+++ Source text +++
- Born: Robert E. Pasternak January 26, 1914 New York, New York, U.S.
- Died: January 26, 1996 (aged 82) n/a
- Education: n/a
- Occupations: Boxer, world title challenger

= Bob Pastor =

American boxer (1914-1996)

Bob Pastor (January 26, 1914 – January 26, 1996) born Robert E. Pasternak, was a prominent American boxer. He was a top-ranked heavyweight of the 1940s who once challenged for the world title, losing to Joe Louis in 1939.

==Professional boxing career==
Pastor began his professional boxing career on January 26, 1935, his 21st birthday. In his professional debut he fought Julius Veight, a veteran who had a considerable experience advantage over the rookie boxer, with a record of 10 wins and 20 losses. The fight was held at Ridgewood Grove, Brooklyn, New York, and ended with Pastor outscoring Veight to win a six round points decision.

The fight with Veight was the beginning of an eight fight winning streak that saw Pastor score his first stoppage, a fourth round knockout of another veteran, the 11-29-10 Frank LoBianco, at the Dyckman Oval, in New York City on June 12, 1935. Pastor fought at Yankee Stadium on September 24 of that year, outpointing the 21-20-2 Terry Mitchell over four rounds. On November 1, in a fight featuring two undefeated prospects, Pastor, by then 7-0 with 1 knockout win, faced Max Marek, who had a record of 5-0 with 2 knockouts. This bout marked Pastor's first fight as a professional boxer at the Madison Square Garden. Pastor improved to 8-0 by outpointing Marek over 6 rounds. 28 days later, Pastor received the first blemish on his record, a six round draw against Eddie Sims, who had a record of 23-15-1 coming into their bout.

The fight with Sims was followed by an encounter with ranked contender Steve Dudas, who had a record of 36-7. The fight occurred on January 17, 1936, at the Madison Square Garden. Dudas won the fight by an eight round decision, handing Pastor his first professional defeat. A draw against the 31-5-2 Al Delaney came after that, and then a rematch with Dudas in which Pastor avenged his earlier defeat by outpointing Dudas over 6 rounds on March 13 at the Madison Square Garden.

Pastor's next fight was highly unusual in that his opponent, the 11-12-1 Art Sykes, suffered a nervous breakdown before their bout. Sykes returned to his hotel and had to be persuaded to return to the arena for the fight. Sykes became disinterested in fighting and leapt out of the ring in round six, quitting and officially giving Pastor his second knockout win.
+++ Data segment +++
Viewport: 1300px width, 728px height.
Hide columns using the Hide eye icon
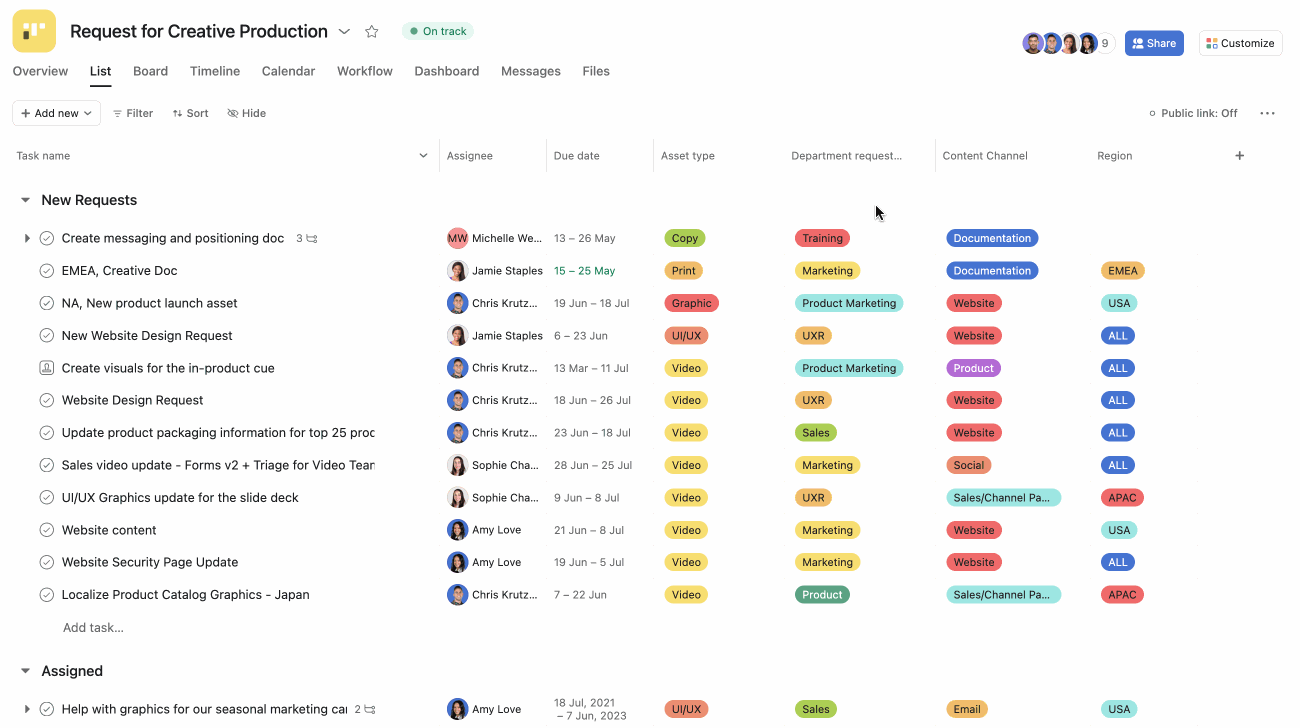click(246, 112)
+++
● **Work to do**
Print the passage of the Bob Pastor biography starting with "- Born: Robert" and going on through "American boxer (1914-1996)", word for word.

● **The solution**
- Born: Robert E. Pasternak January 26, 1914 New York, New York, U.S.
- Died: January 26, 1996 (aged 82) n/a
- Education: n/a
- Occupations: Boxer, world title challenger

= Bob Pastor =

American boxer (1914-1996)